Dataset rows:
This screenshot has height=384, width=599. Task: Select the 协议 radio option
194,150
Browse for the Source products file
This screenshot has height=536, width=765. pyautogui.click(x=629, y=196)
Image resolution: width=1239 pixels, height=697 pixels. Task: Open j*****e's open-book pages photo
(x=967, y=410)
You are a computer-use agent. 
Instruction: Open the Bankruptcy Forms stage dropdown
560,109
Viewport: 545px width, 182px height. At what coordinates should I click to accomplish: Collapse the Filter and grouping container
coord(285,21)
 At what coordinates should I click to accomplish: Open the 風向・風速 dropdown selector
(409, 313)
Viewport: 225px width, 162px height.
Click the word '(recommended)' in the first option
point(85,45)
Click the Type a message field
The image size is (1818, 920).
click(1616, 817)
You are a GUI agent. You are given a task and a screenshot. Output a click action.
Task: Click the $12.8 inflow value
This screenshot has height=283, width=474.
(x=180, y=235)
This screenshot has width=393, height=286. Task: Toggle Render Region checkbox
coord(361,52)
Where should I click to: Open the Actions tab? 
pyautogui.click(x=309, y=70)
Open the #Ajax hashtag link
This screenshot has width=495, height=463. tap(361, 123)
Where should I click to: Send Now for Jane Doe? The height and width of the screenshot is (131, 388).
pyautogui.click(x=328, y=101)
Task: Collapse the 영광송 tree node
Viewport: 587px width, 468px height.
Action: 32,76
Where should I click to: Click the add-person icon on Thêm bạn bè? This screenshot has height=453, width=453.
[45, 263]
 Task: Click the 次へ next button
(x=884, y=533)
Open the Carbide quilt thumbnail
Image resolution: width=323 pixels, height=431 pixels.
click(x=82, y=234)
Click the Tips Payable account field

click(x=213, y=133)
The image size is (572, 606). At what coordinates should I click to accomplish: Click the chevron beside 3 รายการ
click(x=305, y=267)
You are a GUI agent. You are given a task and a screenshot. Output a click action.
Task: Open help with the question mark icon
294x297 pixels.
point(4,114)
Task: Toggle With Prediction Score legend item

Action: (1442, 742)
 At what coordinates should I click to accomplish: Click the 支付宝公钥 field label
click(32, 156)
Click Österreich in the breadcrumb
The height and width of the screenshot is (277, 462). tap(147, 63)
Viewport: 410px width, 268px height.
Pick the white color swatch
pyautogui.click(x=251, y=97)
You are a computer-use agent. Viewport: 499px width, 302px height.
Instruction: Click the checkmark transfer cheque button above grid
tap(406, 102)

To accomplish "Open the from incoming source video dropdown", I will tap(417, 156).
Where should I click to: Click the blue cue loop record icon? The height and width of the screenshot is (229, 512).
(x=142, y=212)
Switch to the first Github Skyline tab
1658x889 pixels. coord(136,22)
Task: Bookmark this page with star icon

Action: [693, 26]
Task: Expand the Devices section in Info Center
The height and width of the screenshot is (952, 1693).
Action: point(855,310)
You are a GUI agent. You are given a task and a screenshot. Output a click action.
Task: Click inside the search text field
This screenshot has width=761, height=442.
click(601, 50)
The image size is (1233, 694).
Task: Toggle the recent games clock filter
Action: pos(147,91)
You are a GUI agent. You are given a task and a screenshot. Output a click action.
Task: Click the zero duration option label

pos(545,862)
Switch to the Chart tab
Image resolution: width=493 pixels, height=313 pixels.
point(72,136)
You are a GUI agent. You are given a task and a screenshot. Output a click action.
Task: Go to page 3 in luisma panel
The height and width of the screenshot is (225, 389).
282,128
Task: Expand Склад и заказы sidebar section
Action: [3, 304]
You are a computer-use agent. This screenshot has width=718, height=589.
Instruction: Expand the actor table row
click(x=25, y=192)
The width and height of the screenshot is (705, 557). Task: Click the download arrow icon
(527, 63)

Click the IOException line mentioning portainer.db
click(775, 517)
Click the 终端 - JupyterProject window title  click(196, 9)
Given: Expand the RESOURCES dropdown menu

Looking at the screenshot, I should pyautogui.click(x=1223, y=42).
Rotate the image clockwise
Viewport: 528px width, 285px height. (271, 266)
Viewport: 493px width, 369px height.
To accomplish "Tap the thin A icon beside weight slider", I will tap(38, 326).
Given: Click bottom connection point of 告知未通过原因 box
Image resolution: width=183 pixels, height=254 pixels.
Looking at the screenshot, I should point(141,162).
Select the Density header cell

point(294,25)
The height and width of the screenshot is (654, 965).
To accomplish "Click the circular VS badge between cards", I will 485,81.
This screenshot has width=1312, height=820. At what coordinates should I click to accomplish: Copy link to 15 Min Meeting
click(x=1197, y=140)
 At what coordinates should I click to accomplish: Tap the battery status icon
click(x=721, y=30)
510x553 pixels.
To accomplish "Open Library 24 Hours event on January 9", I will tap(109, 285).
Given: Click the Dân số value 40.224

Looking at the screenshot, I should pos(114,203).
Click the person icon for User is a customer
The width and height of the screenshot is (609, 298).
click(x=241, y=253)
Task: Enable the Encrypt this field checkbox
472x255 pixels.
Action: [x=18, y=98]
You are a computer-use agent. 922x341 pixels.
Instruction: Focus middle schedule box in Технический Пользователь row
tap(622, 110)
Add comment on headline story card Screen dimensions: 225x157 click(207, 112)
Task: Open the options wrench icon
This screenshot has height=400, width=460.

Work to be completed - Reproduce verbatim the entries starting at the line that contains "At what coordinates should I click to accomplish: Tap" and ending at the last line of the entries.

Result -
 At what coordinates should I click to accomplish: Tap the battery status icon
click(x=721, y=30)
510x553 pixels.
To accomplish "Open Library 24 Hours event on January 9", I will tap(109, 285).
Given: Click the Dân số value 40.224

Looking at the screenshot, I should pos(114,203).
Click the person icon for User is a customer
The width and height of the screenshot is (609, 298).
click(x=241, y=253)
Task: Enable the Encrypt this field checkbox
472x255 pixels.
Action: [x=18, y=98]
You are a computer-use agent. 922x341 pixels.
Instruction: Focus middle schedule box in Технический Пользователь row
tap(622, 110)
Add comment on headline story card Screen dimensions: 225x157 click(207, 112)
Task: Open the options wrench icon
This screenshot has height=400, width=460.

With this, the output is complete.